**Task requirements**: Each line below needs to be restated word for word.

Stored data
--------------------------------
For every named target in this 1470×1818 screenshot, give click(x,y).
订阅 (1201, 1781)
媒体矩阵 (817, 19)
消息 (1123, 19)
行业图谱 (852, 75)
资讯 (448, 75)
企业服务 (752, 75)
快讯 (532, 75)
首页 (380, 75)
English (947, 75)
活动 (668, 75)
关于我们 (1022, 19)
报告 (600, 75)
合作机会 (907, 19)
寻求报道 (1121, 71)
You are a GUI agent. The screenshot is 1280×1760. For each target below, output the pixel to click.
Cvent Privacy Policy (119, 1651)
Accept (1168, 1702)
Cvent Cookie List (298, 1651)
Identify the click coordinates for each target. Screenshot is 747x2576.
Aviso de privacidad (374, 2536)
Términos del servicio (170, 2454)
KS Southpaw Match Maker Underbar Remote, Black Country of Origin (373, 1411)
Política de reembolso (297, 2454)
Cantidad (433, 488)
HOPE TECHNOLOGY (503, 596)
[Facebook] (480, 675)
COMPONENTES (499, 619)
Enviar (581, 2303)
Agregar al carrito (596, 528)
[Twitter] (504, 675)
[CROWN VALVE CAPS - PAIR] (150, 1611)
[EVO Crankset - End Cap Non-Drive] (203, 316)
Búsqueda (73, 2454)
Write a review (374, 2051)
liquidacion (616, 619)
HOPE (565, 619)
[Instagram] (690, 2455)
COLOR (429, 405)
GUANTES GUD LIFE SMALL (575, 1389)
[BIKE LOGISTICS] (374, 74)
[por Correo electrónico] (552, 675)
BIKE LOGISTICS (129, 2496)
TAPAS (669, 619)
--------------------------------
**Output for this exercise**:
For every named target in this 1470×1818 screenshot, give click(x,y).
订阅 (1201, 1781)
媒体矩阵 (817, 19)
消息 (1123, 19)
行业图谱 (852, 75)
资讯 (448, 75)
企业服务 (752, 75)
快讯 (532, 75)
首页 (380, 75)
English (947, 75)
活动 (668, 75)
关于我们 (1022, 19)
报告 (600, 75)
合作机会 (907, 19)
寻求报道 (1121, 71)
You are a GUI agent. The screenshot is 1280×1760. For each target below, output the pixel to click.
Cvent Privacy Policy (119, 1651)
Accept (1168, 1702)
Cvent Cookie List (298, 1651)
Identify the click coordinates for each target. Screenshot is 747x2576.
Aviso de privacidad (374, 2536)
Términos del servicio (170, 2454)
KS Southpaw Match Maker Underbar Remote, Black Country of Origin (373, 1411)
Política de reembolso (297, 2454)
Cantidad (433, 488)
HOPE TECHNOLOGY (503, 596)
[Facebook] (480, 675)
COMPONENTES (499, 619)
Enviar (581, 2303)
Agregar al carrito (596, 528)
[Twitter] (504, 675)
[CROWN VALVE CAPS - PAIR] (150, 1611)
[EVO Crankset - End Cap Non-Drive] (203, 316)
Búsqueda (73, 2454)
Write a review (374, 2051)
liquidacion (616, 619)
HOPE (565, 619)
[Instagram] (690, 2455)
COLOR (429, 405)
GUANTES GUD LIFE SMALL (575, 1389)
[BIKE LOGISTICS] (374, 74)
[por Correo electrónico] (552, 675)
BIKE LOGISTICS (129, 2496)
TAPAS (669, 619)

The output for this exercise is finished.